- **Stored records**:
◇ ◇ ◇
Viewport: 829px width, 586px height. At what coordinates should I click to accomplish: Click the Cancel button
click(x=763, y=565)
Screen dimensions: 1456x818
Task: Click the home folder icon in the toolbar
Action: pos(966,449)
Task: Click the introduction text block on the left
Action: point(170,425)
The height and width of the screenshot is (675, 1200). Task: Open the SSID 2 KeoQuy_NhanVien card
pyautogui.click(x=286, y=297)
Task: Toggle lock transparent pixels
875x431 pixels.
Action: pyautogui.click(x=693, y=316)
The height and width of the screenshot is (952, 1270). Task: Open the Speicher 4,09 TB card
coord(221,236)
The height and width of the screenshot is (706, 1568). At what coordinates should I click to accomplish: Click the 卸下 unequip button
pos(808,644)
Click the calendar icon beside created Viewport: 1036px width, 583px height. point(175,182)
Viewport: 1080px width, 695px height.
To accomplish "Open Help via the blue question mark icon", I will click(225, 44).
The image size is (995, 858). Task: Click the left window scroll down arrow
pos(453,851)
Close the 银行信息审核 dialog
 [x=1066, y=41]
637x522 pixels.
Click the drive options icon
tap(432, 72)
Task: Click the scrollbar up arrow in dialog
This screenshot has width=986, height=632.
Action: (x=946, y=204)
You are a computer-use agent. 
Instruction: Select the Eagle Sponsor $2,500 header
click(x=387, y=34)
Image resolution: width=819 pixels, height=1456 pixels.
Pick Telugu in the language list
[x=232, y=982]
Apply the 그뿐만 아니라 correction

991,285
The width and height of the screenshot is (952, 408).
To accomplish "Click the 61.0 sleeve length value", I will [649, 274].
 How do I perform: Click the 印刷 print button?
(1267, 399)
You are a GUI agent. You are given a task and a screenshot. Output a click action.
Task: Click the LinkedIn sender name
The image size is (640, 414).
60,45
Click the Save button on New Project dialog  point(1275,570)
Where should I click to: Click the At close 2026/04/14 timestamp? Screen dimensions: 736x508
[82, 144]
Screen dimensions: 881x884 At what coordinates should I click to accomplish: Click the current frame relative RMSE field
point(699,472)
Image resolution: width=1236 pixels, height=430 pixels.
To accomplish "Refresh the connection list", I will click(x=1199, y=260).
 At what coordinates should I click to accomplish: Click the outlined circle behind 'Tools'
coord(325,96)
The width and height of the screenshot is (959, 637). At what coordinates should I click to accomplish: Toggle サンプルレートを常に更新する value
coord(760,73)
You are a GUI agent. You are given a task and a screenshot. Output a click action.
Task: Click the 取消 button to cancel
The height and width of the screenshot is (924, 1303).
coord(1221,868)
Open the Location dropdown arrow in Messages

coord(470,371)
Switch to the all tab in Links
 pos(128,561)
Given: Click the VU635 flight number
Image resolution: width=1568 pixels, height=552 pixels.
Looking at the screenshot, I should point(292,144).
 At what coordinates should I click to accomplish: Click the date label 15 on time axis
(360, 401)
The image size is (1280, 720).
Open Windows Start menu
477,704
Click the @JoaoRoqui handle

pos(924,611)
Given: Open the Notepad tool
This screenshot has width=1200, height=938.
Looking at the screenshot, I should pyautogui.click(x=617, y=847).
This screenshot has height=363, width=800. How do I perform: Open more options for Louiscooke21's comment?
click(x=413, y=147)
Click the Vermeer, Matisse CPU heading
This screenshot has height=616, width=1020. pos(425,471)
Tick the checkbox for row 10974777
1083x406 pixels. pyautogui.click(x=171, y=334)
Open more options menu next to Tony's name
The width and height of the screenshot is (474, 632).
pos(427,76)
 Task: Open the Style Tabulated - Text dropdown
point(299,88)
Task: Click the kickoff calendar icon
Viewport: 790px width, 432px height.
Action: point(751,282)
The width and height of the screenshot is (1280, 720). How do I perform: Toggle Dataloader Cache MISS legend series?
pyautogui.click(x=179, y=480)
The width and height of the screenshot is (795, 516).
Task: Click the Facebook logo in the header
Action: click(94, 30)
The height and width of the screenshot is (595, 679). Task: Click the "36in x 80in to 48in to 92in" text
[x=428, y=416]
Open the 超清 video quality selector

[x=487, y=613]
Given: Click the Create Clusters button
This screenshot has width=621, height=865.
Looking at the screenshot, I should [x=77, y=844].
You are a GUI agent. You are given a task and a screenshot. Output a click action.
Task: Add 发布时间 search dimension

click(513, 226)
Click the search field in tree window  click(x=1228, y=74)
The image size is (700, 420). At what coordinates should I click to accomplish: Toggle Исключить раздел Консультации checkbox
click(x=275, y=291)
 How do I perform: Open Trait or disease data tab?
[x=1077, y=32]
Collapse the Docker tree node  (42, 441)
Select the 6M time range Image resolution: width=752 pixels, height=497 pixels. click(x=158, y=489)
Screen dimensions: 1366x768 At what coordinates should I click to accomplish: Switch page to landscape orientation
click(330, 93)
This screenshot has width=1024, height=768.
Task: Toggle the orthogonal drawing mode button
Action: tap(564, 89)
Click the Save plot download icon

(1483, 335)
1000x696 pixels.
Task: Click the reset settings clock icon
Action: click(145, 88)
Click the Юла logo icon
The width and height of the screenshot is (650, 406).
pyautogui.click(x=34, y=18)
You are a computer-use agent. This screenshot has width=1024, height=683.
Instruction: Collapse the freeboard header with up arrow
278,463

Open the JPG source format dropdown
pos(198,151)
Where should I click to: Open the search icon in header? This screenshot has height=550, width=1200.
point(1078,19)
◇ ◇ ◇
- **Task prompt**:
Where the string "calendar" turns up in a line of the data above, copy that whole line.

- **Result for this task**:
Click the calendar icon beside created Viewport: 1036px width, 583px height. point(175,182)
Task: Click the kickoff calendar icon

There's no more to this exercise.